What kind of server is this? The problem is likely an issue with how the server presents uniqueid's.

What would be very helpful would be to get a wire capture of a failed mount attempt. The instructions on how to do that are on this page:

    http://wiki.samba.org/index.php/LinuxCIFS_troubleshooting

Start up the capture, attempt the mount without the '-o noserverino' option and then stop the capture. Then attach the capture file to this bug.
Comment 8 Javier Barroso 2010-03-04 17:23:50 UTC
Hi,

Alfresco [1] have their own smb protocol implementation [2], I don't know if a java standard one.

I'm uploading a session (cifs-alfresco-bug.dump.gz).

1. mount without any option
2. ls on mount point (empty)
3. umount

My wireshark told me:

Stopped processing module RFC1213-MIB due to error(s) to prevent potential crash in libsmi.
Module's conformance level: 1.
See details at: http://bugs.debian.org/cgi-bin/bugreport.cgi?bug=560325

but I think this is other issue ;)

Thank you 

[1] http://alfresco.com
[2] http://wiki.alfresco.com/wiki/CIFS_linux
Comment 9 Javier Barroso 2010-03-04 17:25:50 UTC
Created attachment 25356 [details]
mounting smb share from alfresco resulting in an empty dir

Captured with tcpdump:

mount
ls
umount

Thanks
Comment 10 Javier Barroso 2010-03-04 17:47:02 UTC
Created attachment 25358 [details]
dmesg after echo 7 > /proc/fs/cifs/cifsFYI

dmesg -c
echo 7 > /proc/fs/cifs/cifsFYI
mount 
umount
echo 0 > /proc/fs/cifs/cifsFYI
dmesg > cifs-alfresco-bug.dmesg.gz

Thanks
Comment 11 Javier Barroso 2010-03-04 17:48:07 UTC
I hope dmesg maybe useful here, too

Thank you
Comment 12 Jeff Layton 2010-03-04 18:52:56 UTC
Thanks, that helps...

It looks like the server is sending back a very strange error:

SMB	Trans2 Response, FIND_FIRST2, Error: Unknown SRV error (ff)

This actually looks like a server bug, you may want to send this capture to the Alfresco people and have them fix it -- they should be sending back a sane error code.

**Exercise description:**
Revise the bug thread from the words "It looks like" through the words "sane error code.", swapping "Alfresco people" for "Alfresco developers".

**Rows:**
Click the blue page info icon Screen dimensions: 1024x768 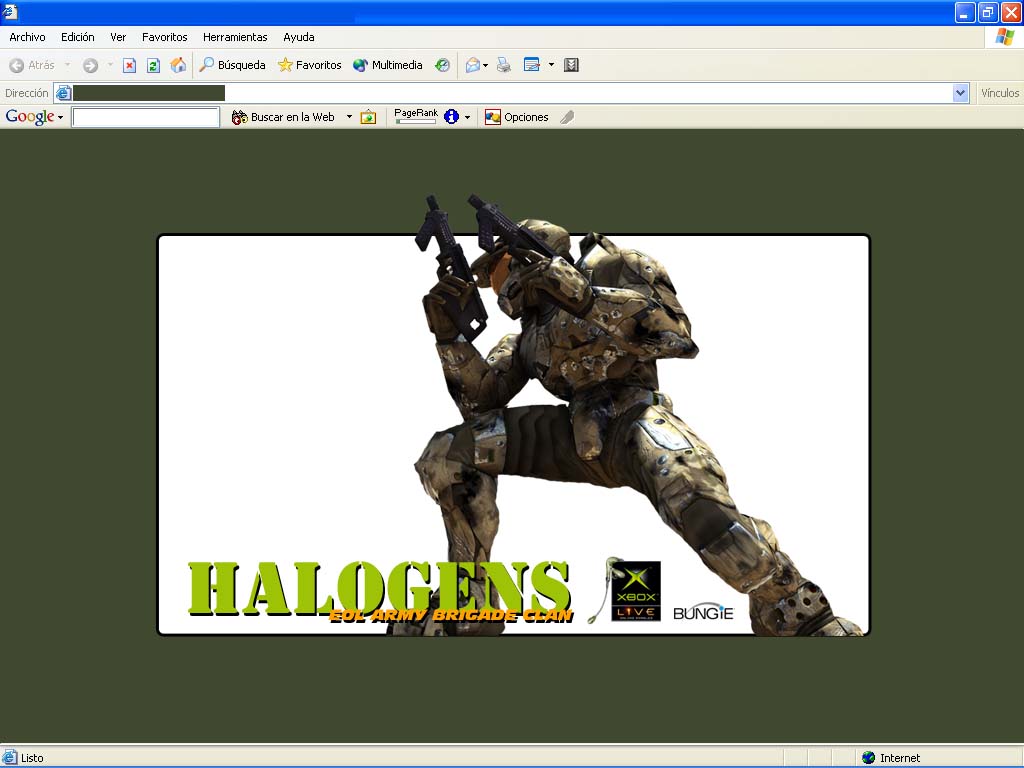451,117
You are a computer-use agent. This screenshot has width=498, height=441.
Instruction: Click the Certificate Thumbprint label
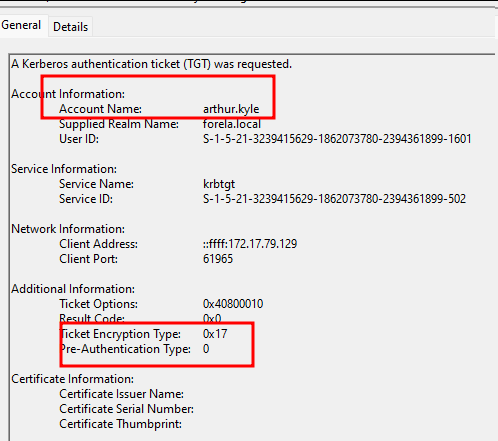[x=120, y=424]
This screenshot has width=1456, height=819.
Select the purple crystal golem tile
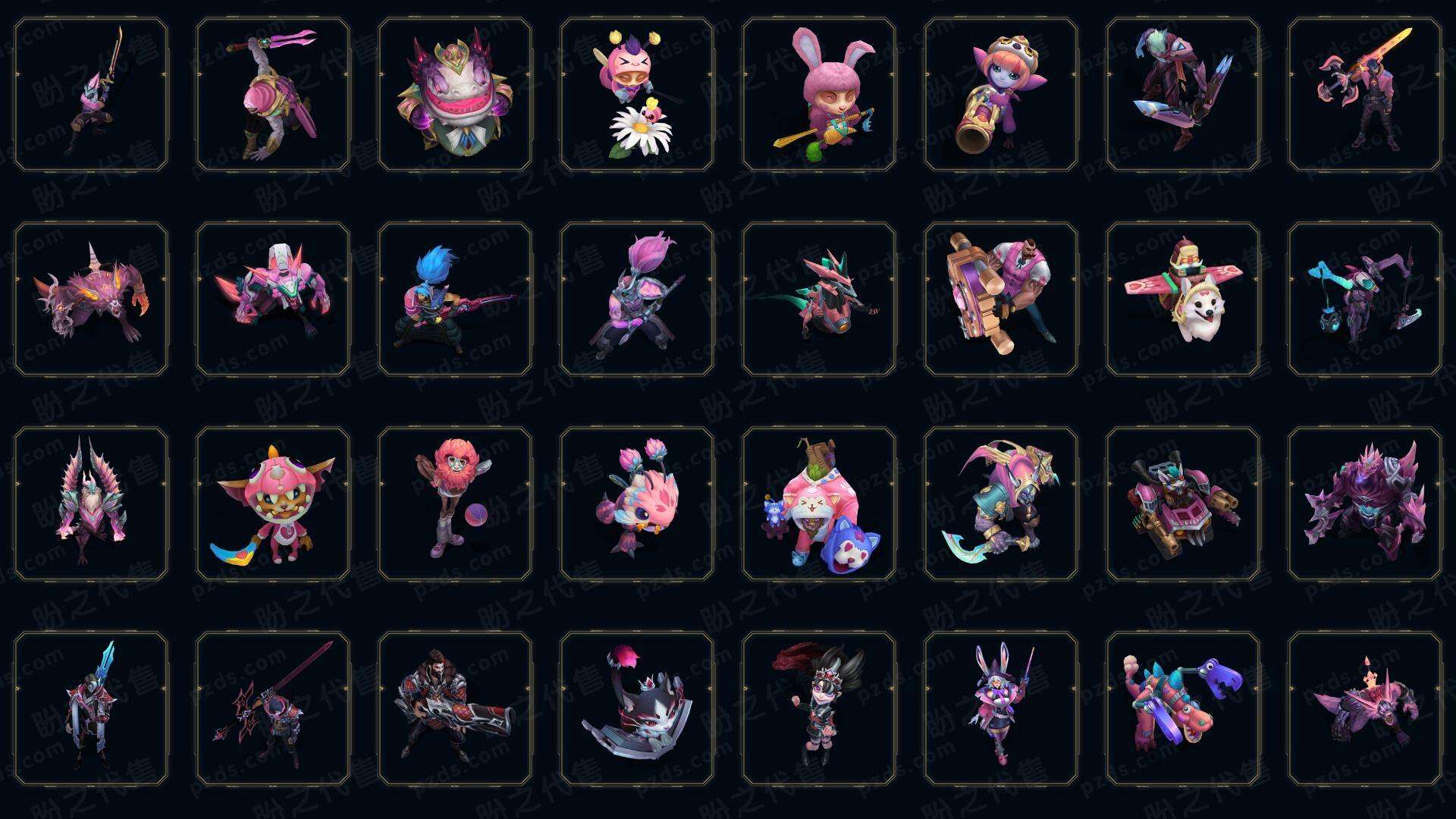pos(1365,504)
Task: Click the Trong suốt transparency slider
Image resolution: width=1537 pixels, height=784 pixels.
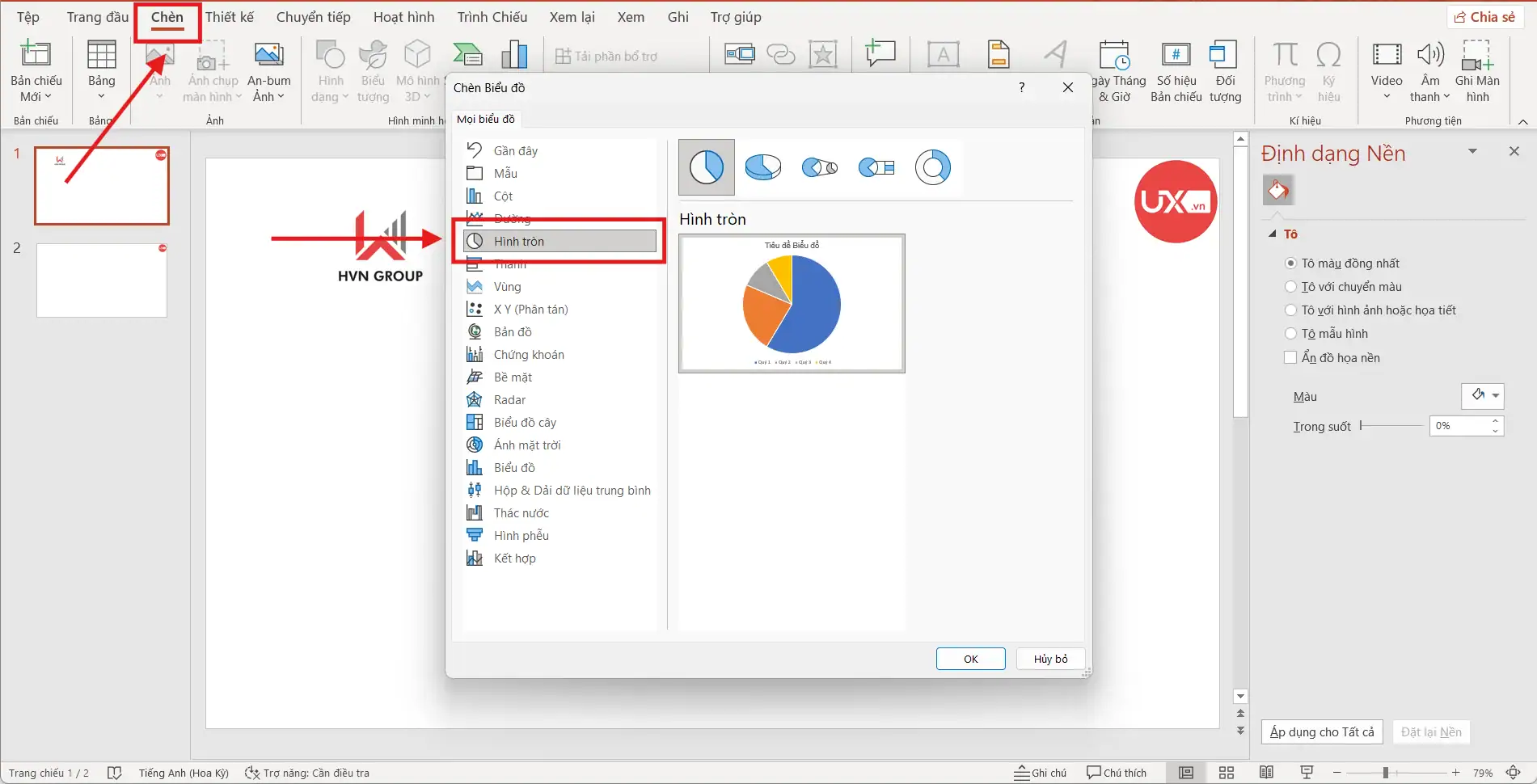Action: pyautogui.click(x=1391, y=426)
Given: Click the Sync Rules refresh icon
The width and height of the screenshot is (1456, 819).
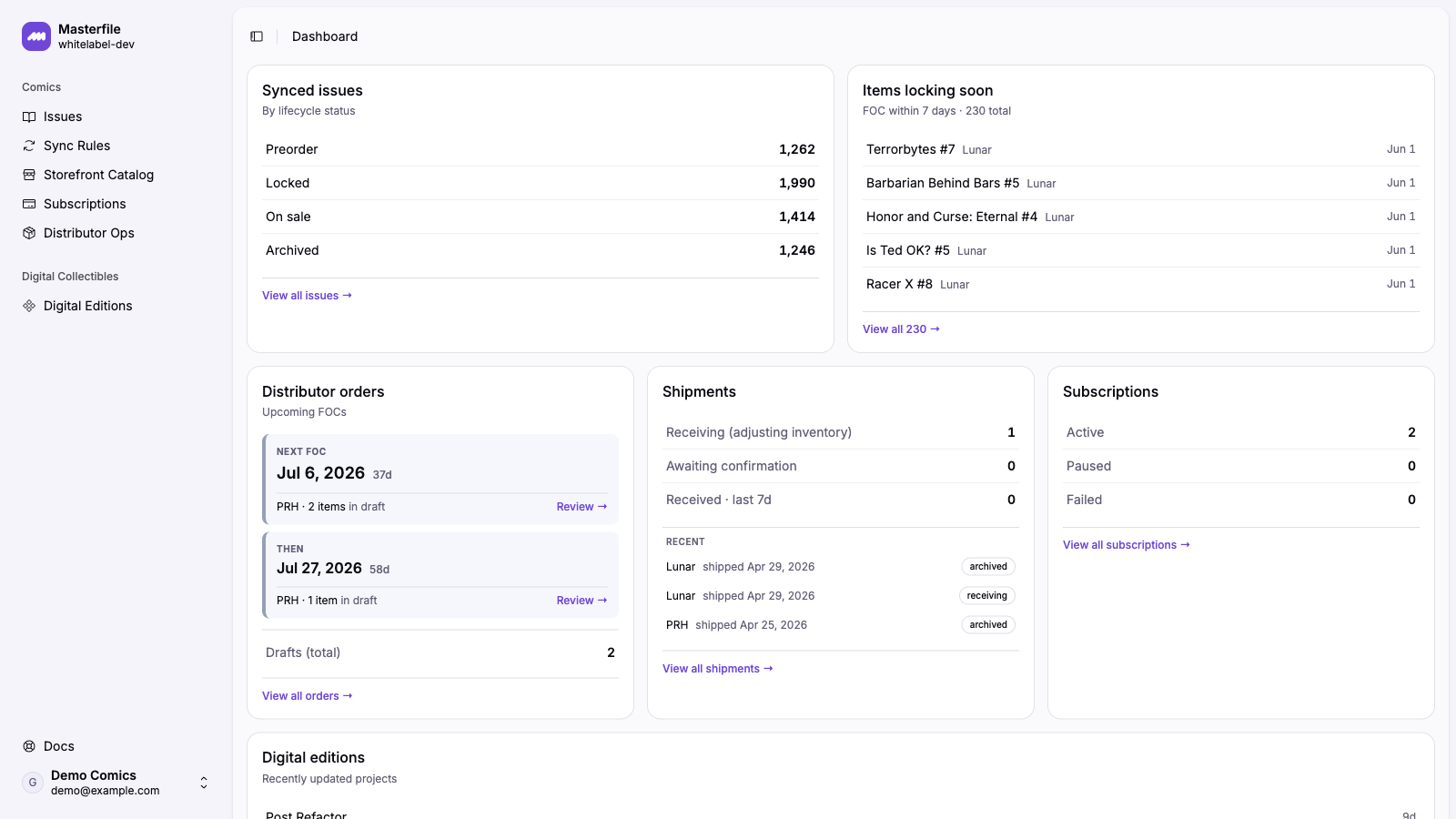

**Task answer:**
It looks like the server is sending back a very strange error:

SMB	Trans2 Response, FIND_FIRST2, Error: Unknown SRV error (ff)

This actually looks like a server bug, you may want to send this capture to the Alfresco developers and have them fix it -- they should be sending back a sane error code.